## Data
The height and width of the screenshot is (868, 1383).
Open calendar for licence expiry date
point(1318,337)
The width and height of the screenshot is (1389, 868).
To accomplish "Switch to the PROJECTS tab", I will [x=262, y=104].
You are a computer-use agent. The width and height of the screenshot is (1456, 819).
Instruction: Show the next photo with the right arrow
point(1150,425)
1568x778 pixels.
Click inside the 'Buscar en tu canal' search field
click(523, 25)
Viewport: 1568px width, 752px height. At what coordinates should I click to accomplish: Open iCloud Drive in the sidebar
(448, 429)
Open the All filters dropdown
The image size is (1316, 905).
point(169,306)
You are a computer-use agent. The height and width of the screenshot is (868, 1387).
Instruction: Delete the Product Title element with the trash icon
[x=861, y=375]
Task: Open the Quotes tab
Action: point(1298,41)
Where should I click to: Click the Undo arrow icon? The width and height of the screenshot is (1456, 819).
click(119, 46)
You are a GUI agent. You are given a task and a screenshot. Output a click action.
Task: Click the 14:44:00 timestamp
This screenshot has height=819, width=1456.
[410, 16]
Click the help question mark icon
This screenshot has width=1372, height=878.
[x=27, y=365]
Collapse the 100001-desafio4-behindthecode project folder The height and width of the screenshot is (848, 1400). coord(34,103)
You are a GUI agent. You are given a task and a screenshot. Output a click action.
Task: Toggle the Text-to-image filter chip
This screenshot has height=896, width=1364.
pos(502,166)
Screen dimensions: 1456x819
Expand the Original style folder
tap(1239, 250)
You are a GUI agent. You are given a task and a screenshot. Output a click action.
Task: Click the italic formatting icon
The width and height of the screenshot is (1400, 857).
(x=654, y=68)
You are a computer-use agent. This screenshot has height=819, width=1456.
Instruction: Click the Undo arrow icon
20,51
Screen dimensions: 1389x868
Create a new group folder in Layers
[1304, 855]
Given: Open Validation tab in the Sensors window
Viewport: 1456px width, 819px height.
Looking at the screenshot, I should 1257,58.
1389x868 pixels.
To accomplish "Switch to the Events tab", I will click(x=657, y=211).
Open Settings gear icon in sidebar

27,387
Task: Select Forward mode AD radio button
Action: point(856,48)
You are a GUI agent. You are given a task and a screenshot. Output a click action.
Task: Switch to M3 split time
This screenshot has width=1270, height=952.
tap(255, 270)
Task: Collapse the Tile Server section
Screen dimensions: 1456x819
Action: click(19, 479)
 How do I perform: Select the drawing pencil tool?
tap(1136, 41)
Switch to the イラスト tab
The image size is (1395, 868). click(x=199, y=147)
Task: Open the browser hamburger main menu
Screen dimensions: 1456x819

## Exercise requirements
Copy out the whole listing, word for word.

## Solution
The height and width of the screenshot is (868, 1383).
Open calendar for licence expiry date
point(1318,337)
The width and height of the screenshot is (1389, 868).
To accomplish "Switch to the PROJECTS tab", I will [x=262, y=104].
You are a computer-use agent. The width and height of the screenshot is (1456, 819).
Instruction: Show the next photo with the right arrow
point(1150,425)
1568x778 pixels.
Click inside the 'Buscar en tu canal' search field
click(523, 25)
Viewport: 1568px width, 752px height. At what coordinates should I click to accomplish: Open iCloud Drive in the sidebar
(448, 429)
Open the All filters dropdown
The image size is (1316, 905).
point(169,306)
You are a computer-use agent. The height and width of the screenshot is (868, 1387).
Instruction: Delete the Product Title element with the trash icon
[x=861, y=375]
Task: Open the Quotes tab
Action: point(1298,41)
Where should I click to: Click the Undo arrow icon? The width and height of the screenshot is (1456, 819).
click(119, 46)
You are a GUI agent. You are given a task and a screenshot. Output a click action.
Task: Click the 14:44:00 timestamp
This screenshot has height=819, width=1456.
[410, 16]
Click the help question mark icon
This screenshot has width=1372, height=878.
[x=27, y=365]
Collapse the 100001-desafio4-behindthecode project folder The height and width of the screenshot is (848, 1400). coord(34,103)
You are a GUI agent. You are given a task and a screenshot. Output a click action.
Task: Toggle the Text-to-image filter chip
This screenshot has height=896, width=1364.
pos(502,166)
Screen dimensions: 1456x819
Expand the Original style folder
tap(1239, 250)
You are a GUI agent. You are given a task and a screenshot. Output a click action.
Task: Click the italic formatting icon
The width and height of the screenshot is (1400, 857).
(x=654, y=68)
You are a computer-use agent. This screenshot has height=819, width=1456.
Instruction: Click the Undo arrow icon
20,51
Screen dimensions: 1389x868
Create a new group folder in Layers
[1304, 855]
Given: Open Validation tab in the Sensors window
Viewport: 1456px width, 819px height.
Looking at the screenshot, I should 1257,58.
1389x868 pixels.
To accomplish "Switch to the Events tab", I will click(x=657, y=211).
Open Settings gear icon in sidebar

27,387
Task: Select Forward mode AD radio button
Action: point(856,48)
You are a GUI agent. You are given a task and a screenshot. Output a click action.
Task: Switch to M3 split time
This screenshot has width=1270, height=952.
tap(255, 270)
Task: Collapse the Tile Server section
Screen dimensions: 1456x819
Action: click(19, 479)
 How do I perform: Select the drawing pencil tool?
tap(1136, 41)
Switch to the イラスト tab
The image size is (1395, 868). click(x=199, y=147)
Task: Open the browser hamburger main menu
Screen dimensions: 1456x819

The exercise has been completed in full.